▸ Набор заданий:
1) Перепишите из интервью с режиссером фрагмент между «Художественный руководитель и» и «Тюменской области, но и России.» включительно.
2) Пожалуйста, допишите интервью с режиссером, начав сразу после его последнего предложения.

▸ Отрывок:
__________________________________________________
Художественный руководитель и режиссер театра пластики «Гротеск»
Химик-биолог по образованию, много лет назад он по совету друга попал в студенческий театр и в итоге связал с жизнь с театром вообще. Переехав в Сургут, он создал в небольшом северном городе театр пластики, существующий уже более пятнадцати лет и известный за пределами не только Тюменской области, но и России.
Вы не планировали быть актером и режиссером. Можно сказать, что театр — это судьба?

Да, именно судьба поставила меня перед выбором, что делать дальше, когда, вернувшись из армии, я узнал, что меня не берут на кафедру генетики. А я хорошо учился. Моя дипломная работа по генетике заняла первое место в Республике Казахстан и второе место в СССР. Как выяснилось много позже, уже в 90-е (решив покаяться, эту новость мне сообщил мой бывший научный руководитель), мою дипломную работу продали кому-то на диссертацию, и чтобы я ни о чем не спрашивал — просто не взяли на работу. Я не стал долго переживать и вспомнил свои успехи на ниве самодеятельного творчества — до этого ставил программы в студенческом театре и режиссировал смотр полковой самодеятельности в армии. И устроился директором студенческого клуба. Уже через год я организовал свой театр. Знаний не хватало, поэтому поступил в Челябинский институт культуры и искусства на специальность режиссер театра. А дальше, что называется, «пошло-поехало».
__________________________________________________
▸ Собранные данные:
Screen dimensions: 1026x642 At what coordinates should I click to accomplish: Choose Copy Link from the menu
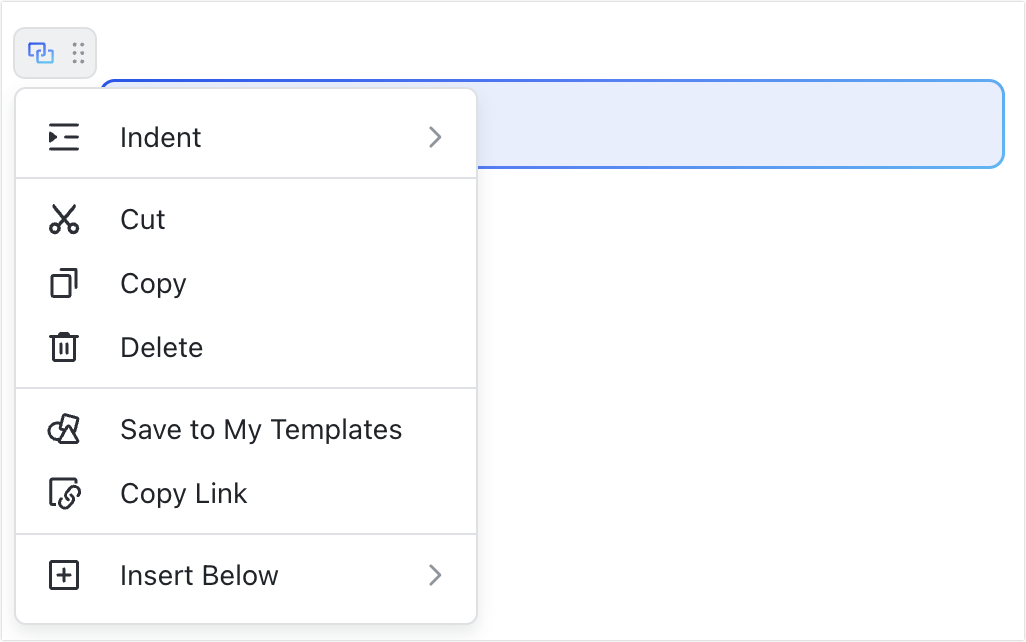click(183, 493)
__________________________________________________
▸ Результаты упражнения:
1)
Художественный руководитель и режиссер театра пластики «Гротеск»
Химик-биолог по образованию, много лет назад он по совету друга попал в студенческий театр и в итоге связал с жизнь с театром вообще. Переехав в Сургут, он создал в небольшом северном городе театр пластики, существующий уже более пятнадцати лет и известный за пределами не только Тюменской области, но и России.

2)
Каким был ваш первый выход на сцену?

Это было феерично. Я играл тюремного надзирателя, вытаскивал на сцену осужденную героиню, делал зверское лицо и уходил. Но реализовался я как комедийный драматический актер уже после того как создал свой собственный театр. У меня неплохо получалось. Если бы в то время, мне сказали, что я буду заниматься театром пластики и пантомимы — я бы очень удивился. Несколько лет я совмещал две профессии — актерскую и режиссерскую. Это было в городе Петропавловске Северо-Казахстанской области. Но не во всяком спектакле возможно быть и режиссером и актером одновременно. Если хочешь сделать хорошую постановку — нужно выбирать. Для меня профессия режиссера оказалась интереснее. Но театр, которым я занимался до 2000-го года, был театром Слова, а не Движения.

Откуда появилась пантомима?

Я искал свой язык в течение многих лет. И понял: современный драматический театр подчинен литературе и, утопая в словах, подчас забывает о том, что действие на сцене должно быть не только словесным. А значит, должен быть театр, в котором выразительное движение не будет уступать слову по значимости. Должен быть театр, в котором, по выражению Мейерхольда, слово будет только узором «на канве движения». Должен быть театр, в котором слов может и не быть. Именно такой театр я и пытался построить все эти годы. Сейчас мы кстати работаем и со словом тоже, но синтез слова и движения, именно синтез, а не механическое совмещение, дело сложное и очень редкое. У меня были спектакли, построенные на синтезе — «Пир во время чумы» в 1999 году, «Жаворонок» в 2009 году. Однако, в последнее время, если нам хочется поработать со словом, мы ставим драматический спектакль.

Кто играет в театре «Гротеск» — профессионалы или любители?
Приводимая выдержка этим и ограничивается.